In your copy of the data, omit the pictures and keep all else exactly as given.

**Records contained in a dataset**
• • • •

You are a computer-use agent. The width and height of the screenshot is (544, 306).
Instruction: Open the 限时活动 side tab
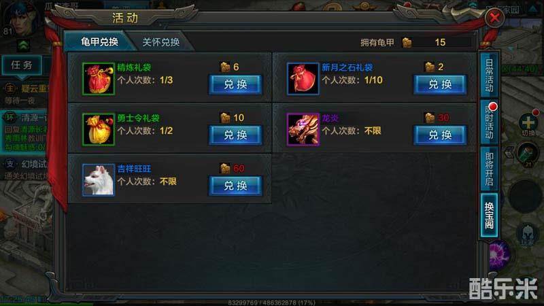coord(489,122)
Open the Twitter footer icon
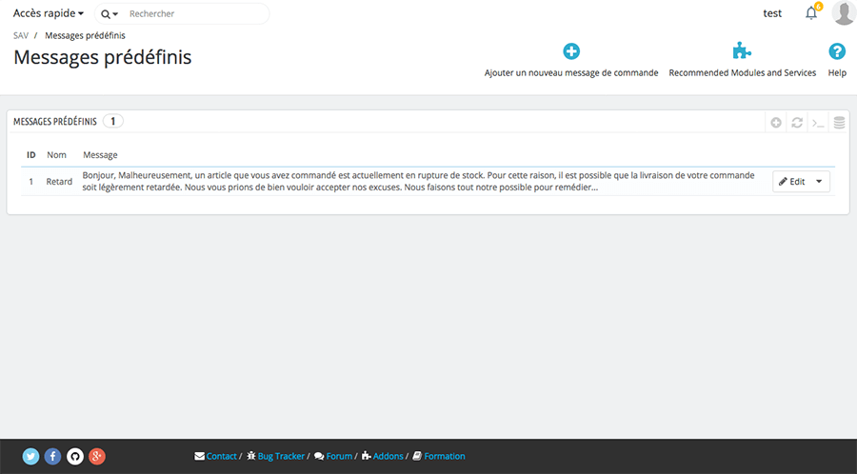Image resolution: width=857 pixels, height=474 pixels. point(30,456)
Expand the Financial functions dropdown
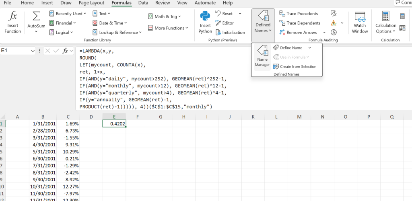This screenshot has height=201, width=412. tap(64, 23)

• • • •

**REPLY**
You are a computer-use agent. The width and height of the screenshot is (544, 306).
Instruction: Open the 限时活动 side tab
coord(489,122)
Open the Twitter footer icon
Image resolution: width=857 pixels, height=474 pixels. point(30,456)
Expand the Financial functions dropdown
This screenshot has height=201, width=412. tap(64, 23)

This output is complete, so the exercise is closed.